#RelatosDeUmEnfermeiro: “sem a Enfermagem não tem saúde”

Valeria Lee é enfermeira assistencial da UTI de COVID-19 no Samaritano Higienópolis. Neste relato, ela - que atua desde o começo da pandemia na linha de frente - compartilha sua visão sobre o papel da Enfermagem nos hospitais e a luta contra o Coronavírus.     

“A pandemia não me fez enxergar minha profissão de forma diferente, pois o que faço agora não difere do que eu fazia antes – sempre existiram pacientes graves/gravíssimos. O que aconteceu foi que desde o início da pandemia nosso trabalho foi intensificado em um nível jamais imaginado por nós, porque é um cenário de guerra que já vem se estendendo há mais de um ano. Depois de todas as experiências, eu só valorizo mais a nossa profissão e vejo o quanto ela é indispensável. Sem a Enfermagem não tem saúde.

O enfermeiro está presente desde a porta de entrada até a saída do paciente. Ele é que “dá a liga” na equipe multidisciplinar: faz a ponte entre todos os profissionais e gerencia a unidade, estando sempre em contato com as demais áreas de apoio – como a equipe médica assistente – e trabalhando de frente para o paciente, escutando suas demandas.

A Enfermagem faz o cuidado direto, afere sinais vitais, administra os medicamentos, auxilia na alimentação e na higiene… Quanto mais dependente for um indivíduo, mais ela vai atuar – e, muitas vezes, são as nossas mãos e os nossos ouvidos que estão disponíveis para tratar e escutar as queixas dos pacientes e de seus familiares.

Porém, nem tudo são flores: no início da pandemia recebemos aplausos das pessoas e até tivemos destaque, mas isso durou pouco e passamos a ser mal compreendidos por parte da população. Alguns chegaram a ser agredidos no transporte público, vizinhos – e até mesmo familiares – nos viam como potenciais vetores do vírus. Felizmente, aqui dentro de nosso hospital recebemos apoio de nossos pares e principalmente da chefia, o que ajudou muito a chegarmos até aqui.

Ainda assim, estar inserida nesse ambiente de luta não tem sido fácil. Moro com minha irmã, que tem uma condição de fragilidade, e por um período de 6 meses fui morar fora por conta do potencial risco de contágio para ela. Não tem como essa situação não te impactar como filha, irmã, tia, amiga… Ficamos fisicamente longe de pessoas com as quais nos importamos.

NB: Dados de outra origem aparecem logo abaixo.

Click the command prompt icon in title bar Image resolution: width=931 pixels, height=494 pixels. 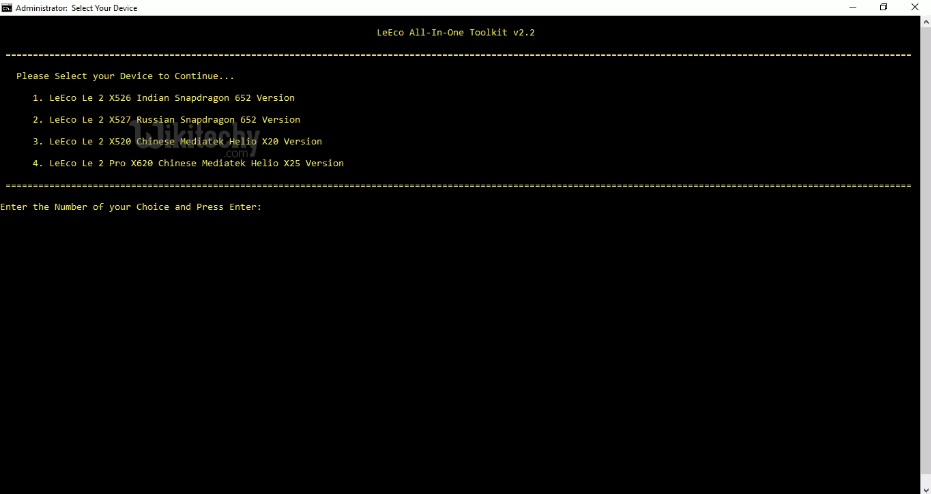pyautogui.click(x=7, y=7)
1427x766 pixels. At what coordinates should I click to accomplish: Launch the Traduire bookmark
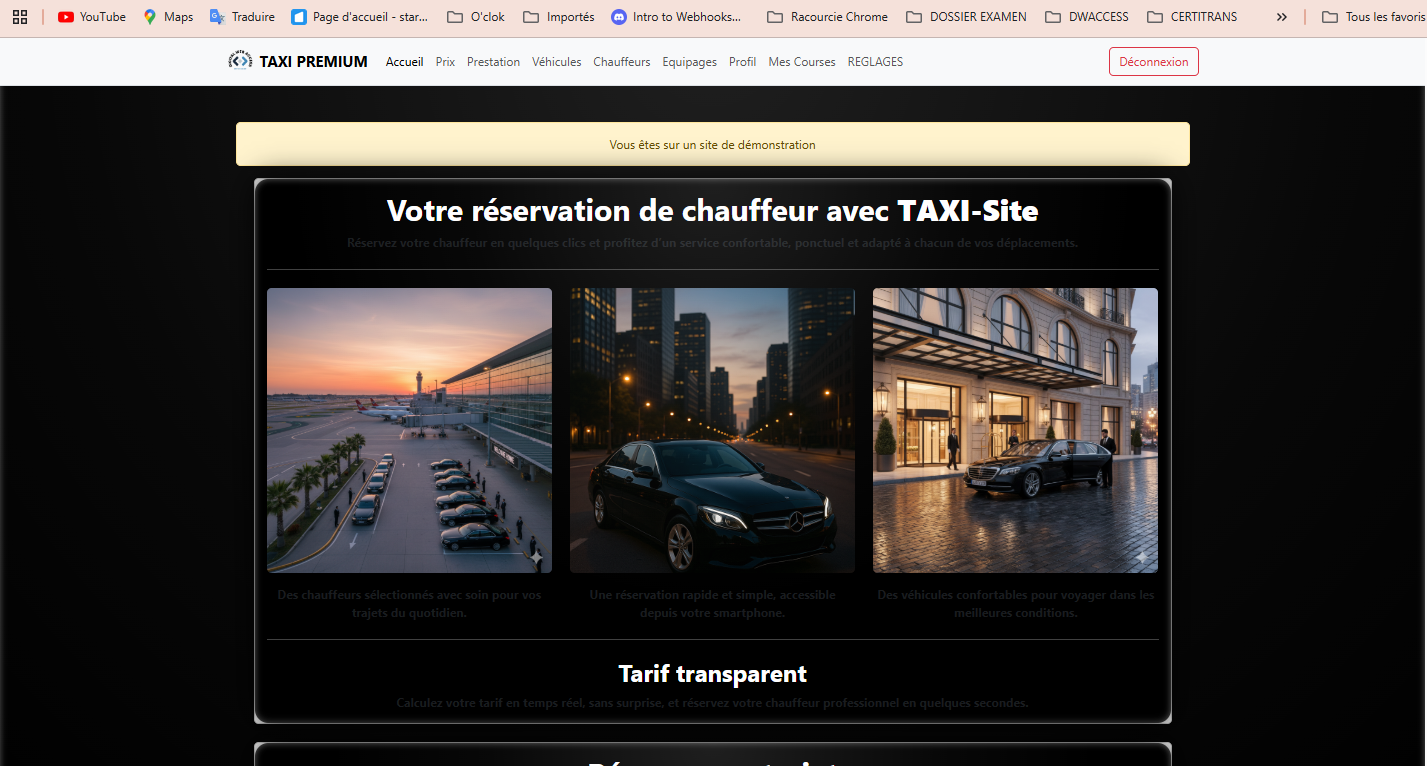(x=241, y=16)
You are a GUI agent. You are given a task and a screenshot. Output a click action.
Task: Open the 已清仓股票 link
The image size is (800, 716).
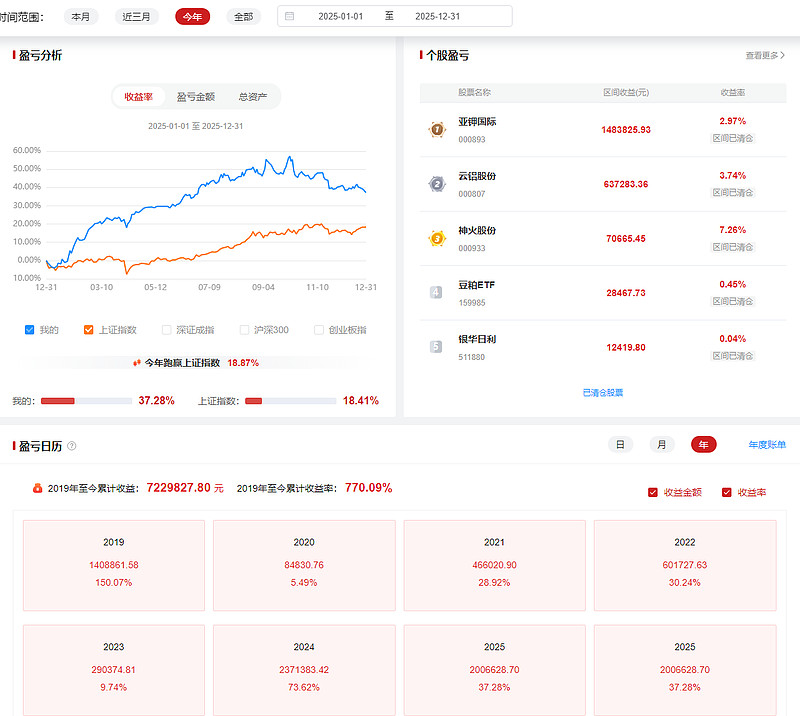point(602,393)
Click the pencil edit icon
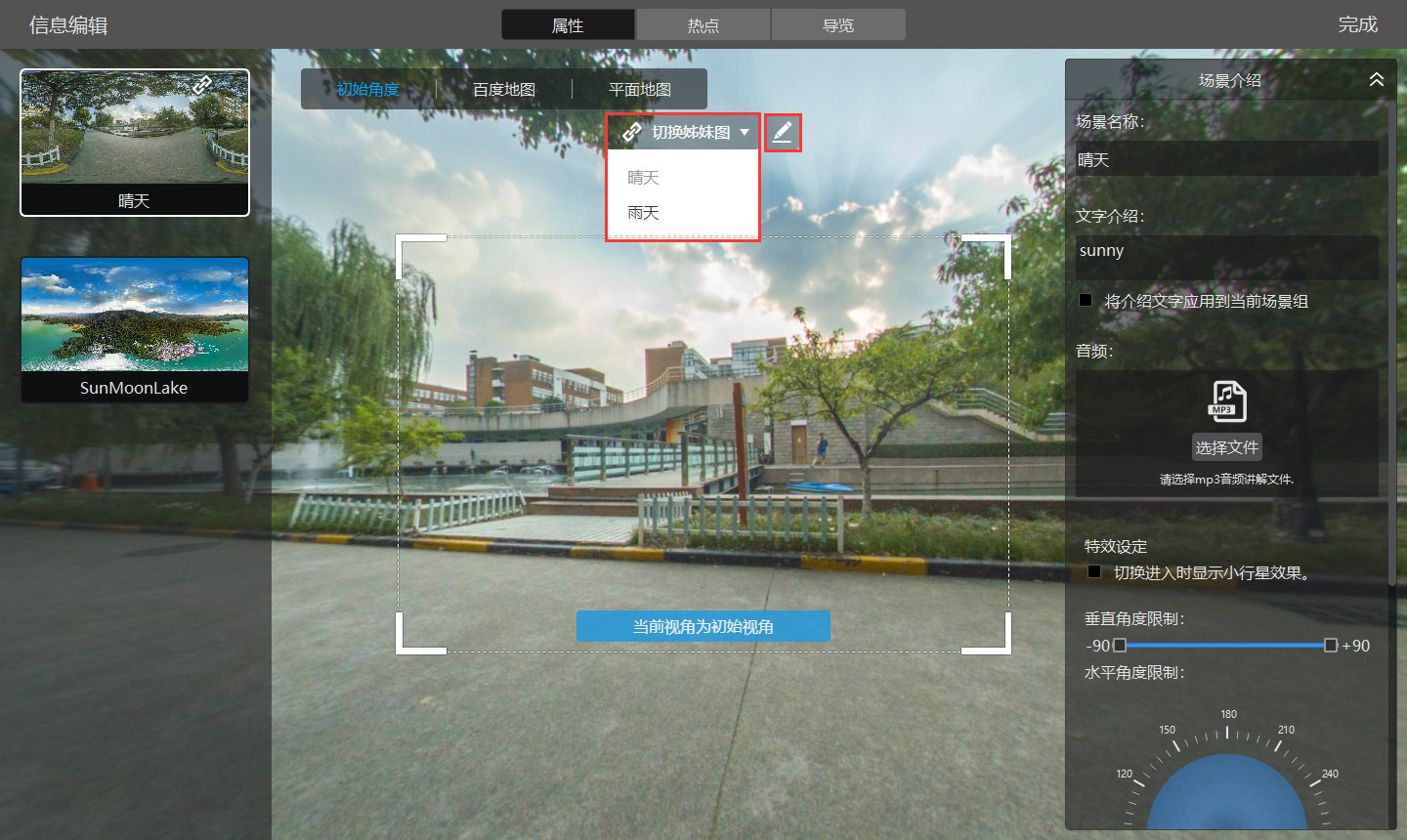Screen dimensions: 1407x840 tap(783, 132)
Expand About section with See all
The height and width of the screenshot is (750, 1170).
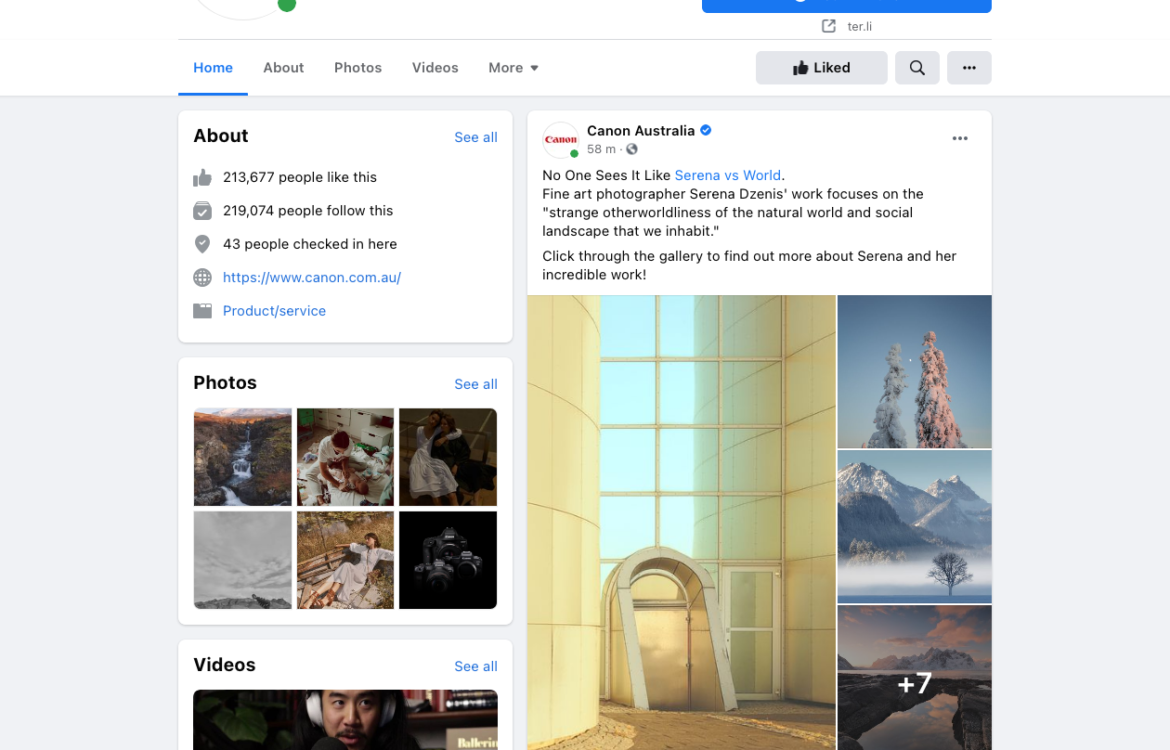point(475,137)
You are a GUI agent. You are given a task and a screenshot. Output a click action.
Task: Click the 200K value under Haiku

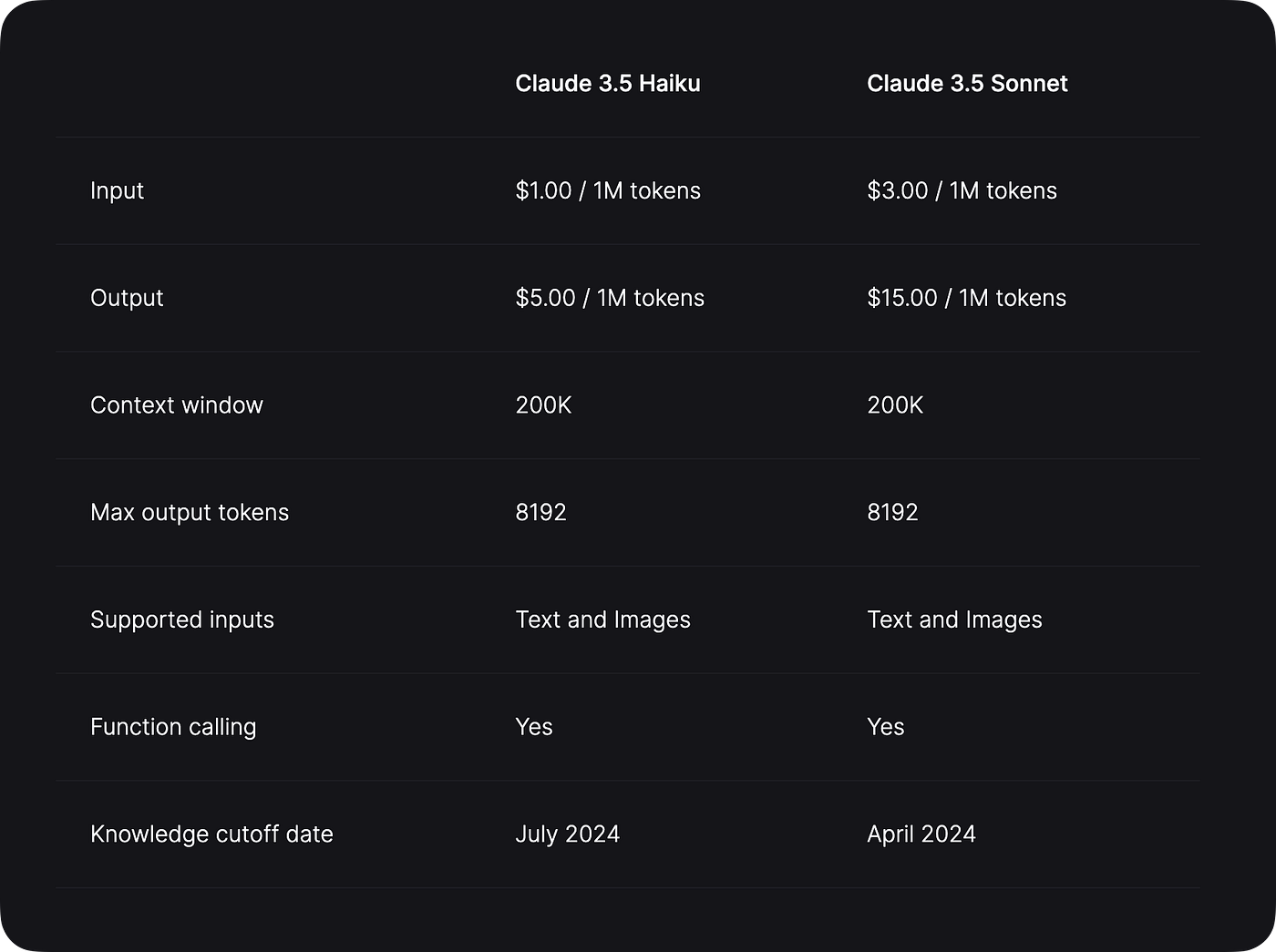tap(543, 405)
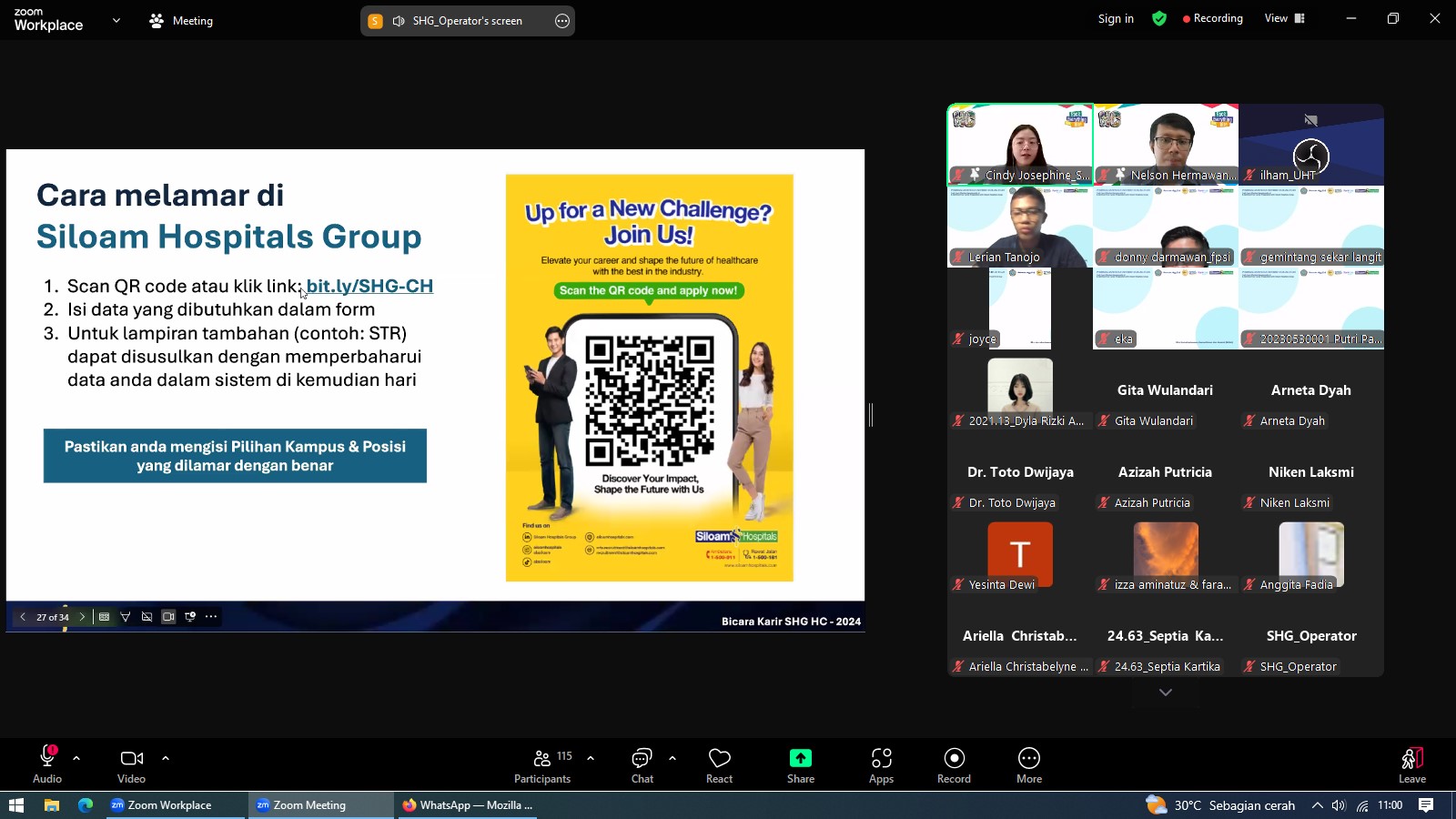Open the More options menu
The width and height of the screenshot is (1456, 819).
1029,765
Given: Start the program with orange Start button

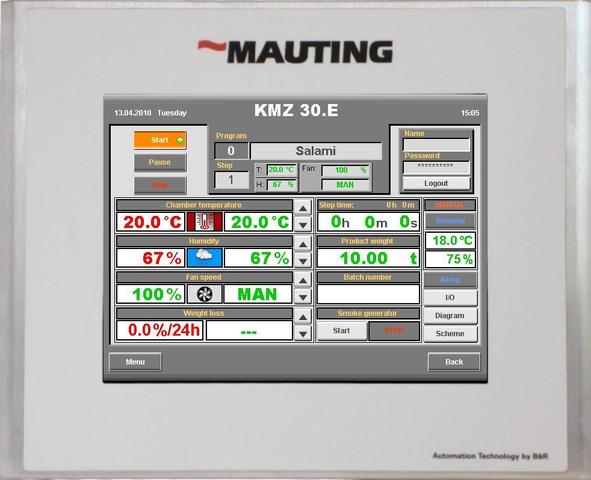Looking at the screenshot, I should tap(160, 140).
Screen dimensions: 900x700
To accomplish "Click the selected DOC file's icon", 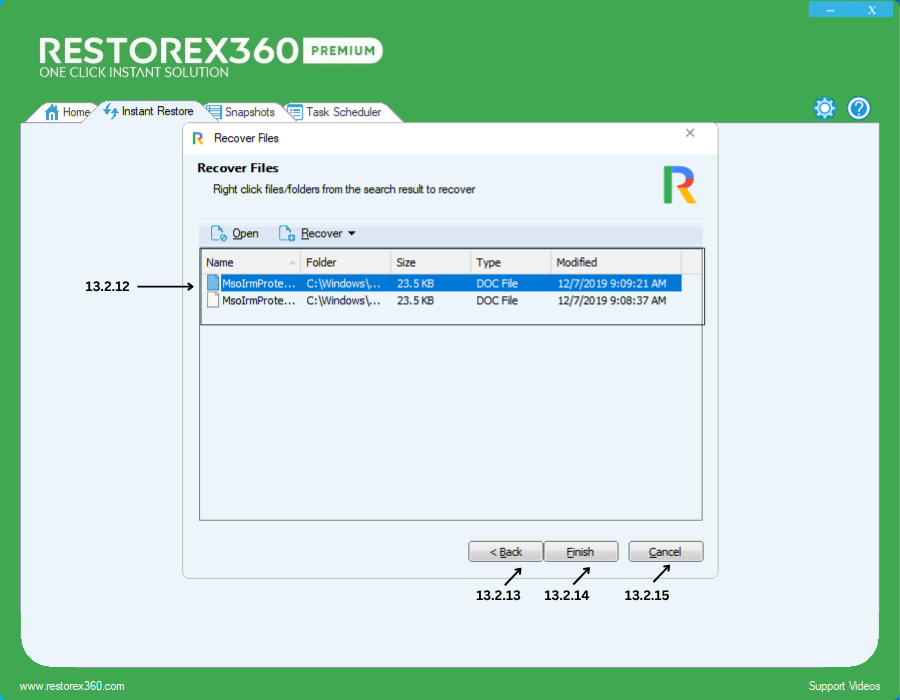I will point(213,283).
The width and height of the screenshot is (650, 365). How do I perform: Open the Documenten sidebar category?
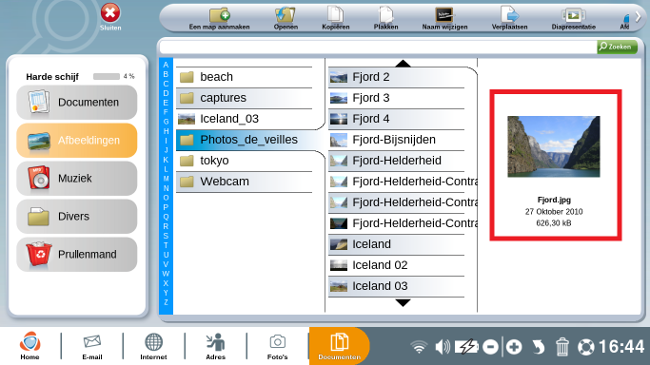77,102
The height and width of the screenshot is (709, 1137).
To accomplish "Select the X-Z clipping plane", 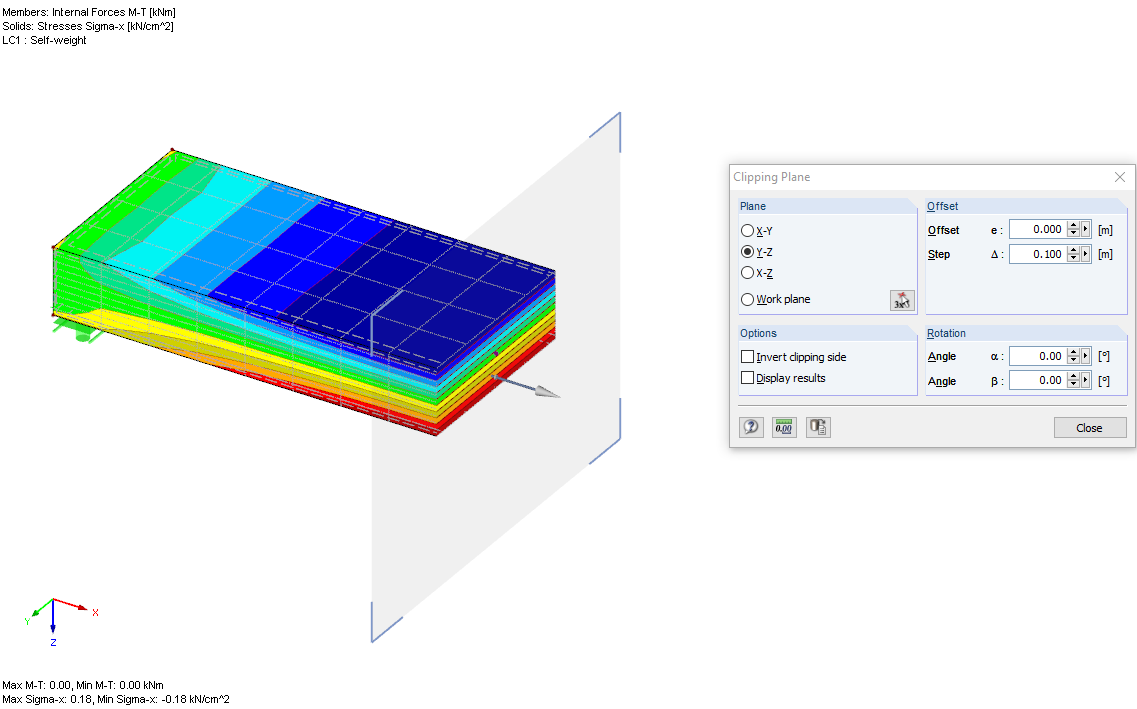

Inclusive, passei também pela experiência de cuidar de um colega enfermeiro, de quem eu recebia o plantão e que estava comigo na linha de frente. Ele foi contaminado, adoeceu e precisou ser internado. A gente sempre se comunicava e ele dizia que estava muito cansado, a voz dele ao telefone não o deixava mentir. Quando ele piorou, eu segurei o choro: não podia chorar na frente dele, só prometi que ia cuidar muito bem do meu colega.

Ele acabou sendo intubado e foi um período de muita angústia, por se tratar de um dos nossos – mas quando a gente chegava perto dele e o tocava, a saturação subia, e isso também nos animava. Para ele não se sentir só, eu deixava meu celular tocando música ao seu lado. Alguém me disse que ele gostava de pagode: ficou tocando horas, por dias. E assim foi, até que ele finalmente se recuperou e voltou para a equipe.

Foi um momento de muita comemoração e foi lindo, mas o engraçado foi quando ele me perguntou de qual ‘bar’ vinha aquele pagode, pois ele tinha vontade de levantar do leito do hospital e ir lá brigar com o dono. Ele disse que achava uma falta de respeito ter festa, música alta enquanto tinha tanta gente doente. Eu ri demais quando descobri que na verdade ele detesta pagode e gosta mesmo é de música clássica. Mesmo sedado, ele lembrava da música que coloquei para ele ouvir durante a internação – e agora continua aqui conosco, firme e forte!”